MR. RUSSERT: And so does, sometimes, your embellishment. You go back to ‘88 when you withdrew as a candidate, this is the way E.J., E.J. Dionne wrote it: “Mr. Biden’s trouble began with the revelation that he had used, without attribution, long portions of a moving address by the British Labor Party leader, Neil Kinnock.” “It emerged” “he had also used passages from the speeches of Robert” “Kennedy” “Hubert Humphrey.” “It was revealed that Mr. Biden had been disciplined as a first-year law student for using portions of a law review article in a paper without proper attribution” and “was hit again by a videotape of” his “appearance in New Hampshire in which he misstated several facts about his academic career.” That was a problem.
SEN. BIDEN: No, it was.
MR. RUSSERT: And you learned from it?
SEN. BIDEN: I did.
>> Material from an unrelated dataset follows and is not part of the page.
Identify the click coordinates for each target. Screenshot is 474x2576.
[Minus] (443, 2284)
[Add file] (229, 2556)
It was 20 years ago, and I learned from it. The good for me is, and the bad news, people have had 20 years to judge since then whether or not I am the man they see or I am what I was characterized as being 20 years ago. I learned a lot from it, and, let me tell you, it was a bitter way to learn it, but I learned a lot.
MR. RUSSERT: Let me ask you about something you said at Al Sharpton’s National Action Network on April 19th. Here it is, and let’s come back and talk about it.
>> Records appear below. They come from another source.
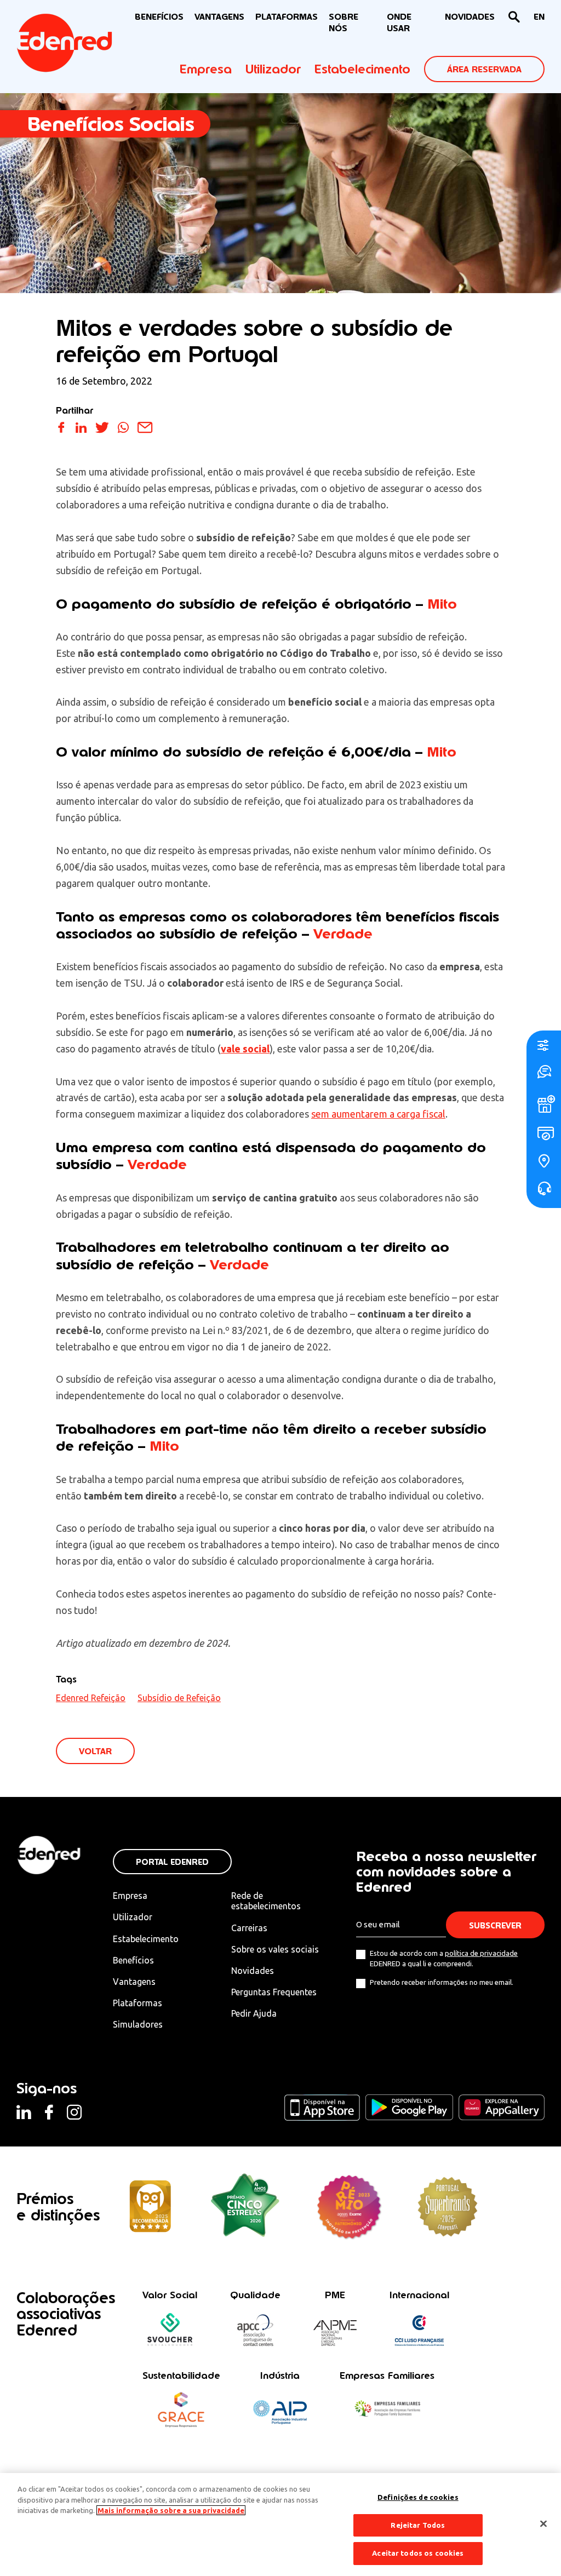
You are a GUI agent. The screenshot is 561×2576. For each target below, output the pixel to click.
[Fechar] (543, 2524)
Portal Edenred (172, 1862)
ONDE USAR (399, 22)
(Videotape, April 19, 2007)
SEN. BIDEN: To paraphrase a line from the Bible, you reap what you sow. And ladies and gentlemen, we are reaping what we have sown, the seeds of destruction and the seeds of malcontention that we’ve sown. I would argue, since 1994 with the Gingrich revolution, ladies and gentlemen, just take a look at Iraq, Venezuela, Katrina, what’s gone down in Virginia Tech, Darfur, Imus. Take a look. This didn’t happen accidentally, all of these things. Since 1994, from the Gingrich revolution to Karl Rove and President Bush, we have wallowed, wallowed in the politics of polarization.
(End videotape)
MR. RUSSERT: Explain that logic. How does Virginia Tech or Don Imus, relate to the Gingrich revolution or Karl Rove or George Bush?
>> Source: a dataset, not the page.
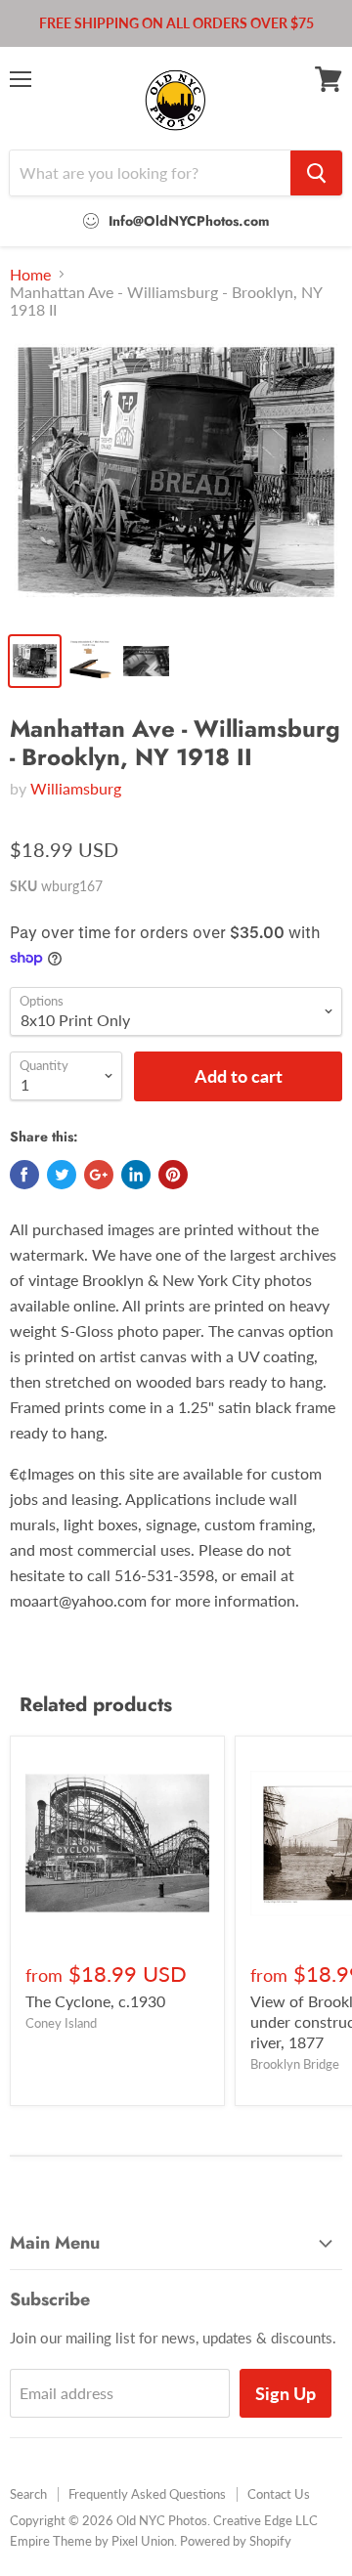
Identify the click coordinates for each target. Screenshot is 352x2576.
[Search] (316, 172)
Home (30, 274)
SEN. BIDEN: Well, by the way, they’re, they’re, they’re not directly responsible for any of those things, but the atmosphere—look, think of it this way, how many shock jocks did we have in 1970s and the 1980s? What happened when we concluded that when Newt Gingrich said the way to win the House is to burn the House down? When all of the sudden we went from—I served, for example, I got here and a lot of old segregationists were still here. Yet, we did not engage in arguments about motive, we engaged in arguments about policy. And all of a sudden, in the, in the mid ‘90s, it became “If you’re not with us, you’re not a good Christian. If you’re not with us, you’re not moral. If you share a view, you are unpatriotic.” The whole nature of the debate changed. You had senators talking about the president of the United States on the floor calling him Bubba. And we wonder why that doesn’t percolate through the entire society.